The Journal of Chiropractic Education | 2009
Anthony J. Lisi
BACKGROUND Altruism is a central underpinning of professional behavior; however physicians may face instances in which their secondary (financial) interest is in competition with their primary (patient health, research integrity, professional education) interests. Most medical institutions have developed policies to manage conflicts of interest, but chiropractic institutions, organizations and providers may not be well-acquainted with such policies. PURPOSE To compare the policies of the Department of Veterans Affairs (VA) and the North American Spine Society (NASS) regarding management of conflicts of interest in continuing medical education (CME). METHODS A qualitative review of published policies of the VA and NASS was performed.
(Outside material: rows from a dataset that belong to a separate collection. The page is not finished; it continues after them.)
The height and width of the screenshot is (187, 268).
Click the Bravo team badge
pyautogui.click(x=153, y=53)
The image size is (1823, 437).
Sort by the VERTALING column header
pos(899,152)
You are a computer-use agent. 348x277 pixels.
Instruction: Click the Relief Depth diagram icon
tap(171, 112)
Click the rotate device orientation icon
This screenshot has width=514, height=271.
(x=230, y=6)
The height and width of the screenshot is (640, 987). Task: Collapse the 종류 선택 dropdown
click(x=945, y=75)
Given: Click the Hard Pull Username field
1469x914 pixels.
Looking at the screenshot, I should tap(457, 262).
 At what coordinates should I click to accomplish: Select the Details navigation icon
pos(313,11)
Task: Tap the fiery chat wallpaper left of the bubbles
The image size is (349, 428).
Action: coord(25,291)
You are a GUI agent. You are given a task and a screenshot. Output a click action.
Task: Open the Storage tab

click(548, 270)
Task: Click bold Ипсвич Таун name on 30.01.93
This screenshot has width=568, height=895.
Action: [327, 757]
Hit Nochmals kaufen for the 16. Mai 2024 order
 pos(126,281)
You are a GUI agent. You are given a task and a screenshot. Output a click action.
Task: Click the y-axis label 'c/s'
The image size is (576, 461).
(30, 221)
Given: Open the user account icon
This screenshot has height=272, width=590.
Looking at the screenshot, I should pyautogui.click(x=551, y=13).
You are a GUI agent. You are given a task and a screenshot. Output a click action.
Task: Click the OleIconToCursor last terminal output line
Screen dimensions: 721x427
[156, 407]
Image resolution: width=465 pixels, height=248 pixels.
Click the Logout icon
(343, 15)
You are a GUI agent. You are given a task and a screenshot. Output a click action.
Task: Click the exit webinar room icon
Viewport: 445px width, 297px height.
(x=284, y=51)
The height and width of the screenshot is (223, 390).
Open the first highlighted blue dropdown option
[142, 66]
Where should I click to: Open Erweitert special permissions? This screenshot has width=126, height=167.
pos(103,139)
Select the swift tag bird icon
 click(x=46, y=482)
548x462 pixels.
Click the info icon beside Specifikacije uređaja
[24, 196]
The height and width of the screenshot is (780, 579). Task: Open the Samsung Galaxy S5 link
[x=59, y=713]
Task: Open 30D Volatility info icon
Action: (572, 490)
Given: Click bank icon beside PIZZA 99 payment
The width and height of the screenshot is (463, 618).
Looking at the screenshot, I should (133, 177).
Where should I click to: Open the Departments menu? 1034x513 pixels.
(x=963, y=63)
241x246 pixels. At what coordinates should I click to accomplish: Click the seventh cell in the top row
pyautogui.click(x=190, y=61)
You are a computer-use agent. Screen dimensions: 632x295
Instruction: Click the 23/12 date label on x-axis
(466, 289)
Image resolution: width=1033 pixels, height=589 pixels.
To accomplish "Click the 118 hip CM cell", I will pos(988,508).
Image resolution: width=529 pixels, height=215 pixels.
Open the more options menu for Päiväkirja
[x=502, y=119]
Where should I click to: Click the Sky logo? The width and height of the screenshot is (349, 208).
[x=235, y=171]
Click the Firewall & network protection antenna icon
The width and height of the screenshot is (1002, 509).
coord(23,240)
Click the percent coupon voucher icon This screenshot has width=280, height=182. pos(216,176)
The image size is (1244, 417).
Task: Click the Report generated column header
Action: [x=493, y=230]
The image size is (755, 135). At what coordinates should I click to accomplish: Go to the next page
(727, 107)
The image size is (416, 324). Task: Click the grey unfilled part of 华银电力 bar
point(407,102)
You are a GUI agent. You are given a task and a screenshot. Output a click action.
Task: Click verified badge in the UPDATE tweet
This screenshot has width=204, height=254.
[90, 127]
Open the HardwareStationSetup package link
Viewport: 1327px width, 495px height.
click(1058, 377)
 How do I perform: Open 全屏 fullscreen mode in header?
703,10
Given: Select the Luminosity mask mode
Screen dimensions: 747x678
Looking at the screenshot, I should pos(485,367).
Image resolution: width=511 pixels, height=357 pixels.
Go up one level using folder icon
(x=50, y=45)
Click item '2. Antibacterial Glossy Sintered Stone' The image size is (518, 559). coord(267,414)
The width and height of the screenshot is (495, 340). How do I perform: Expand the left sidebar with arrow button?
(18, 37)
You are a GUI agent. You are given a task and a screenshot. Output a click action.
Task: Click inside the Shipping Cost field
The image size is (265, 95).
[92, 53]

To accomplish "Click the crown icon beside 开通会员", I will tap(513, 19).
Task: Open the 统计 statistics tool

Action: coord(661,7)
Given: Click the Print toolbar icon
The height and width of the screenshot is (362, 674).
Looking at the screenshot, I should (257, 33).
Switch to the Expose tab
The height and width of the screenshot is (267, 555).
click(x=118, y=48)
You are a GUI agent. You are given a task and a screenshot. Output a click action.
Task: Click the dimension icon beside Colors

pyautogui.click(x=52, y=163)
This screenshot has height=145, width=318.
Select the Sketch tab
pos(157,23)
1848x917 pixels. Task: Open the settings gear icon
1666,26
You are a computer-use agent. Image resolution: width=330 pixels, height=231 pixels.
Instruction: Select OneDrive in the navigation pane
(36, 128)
The policies of each organization were retrieved and reviewed, and data were entered into a spreadsheet for comparison. Content experts at each organization were contacted to provide additional information. RESULTS The VA and NASS provide explicit, similar policies to manage conflicts of interest in CME. Proposed speakers are required to disclose the nature and value of financial relationships relevant to content of their planned talk/presentation. Procedures for committee review, mitigation of conflict, or prohibiting the participation of a given speaker have been described. Disclosure must be made to the attendees of an educational activity in printed materials and at the time of presentation. CONCLUSION The VA and NASS appear similar in their policies to manage conflicts of interest in CME. The policies of the VA and NASS may provide examples for the chiropractic profession to consider in relation to chiropractic continuing education.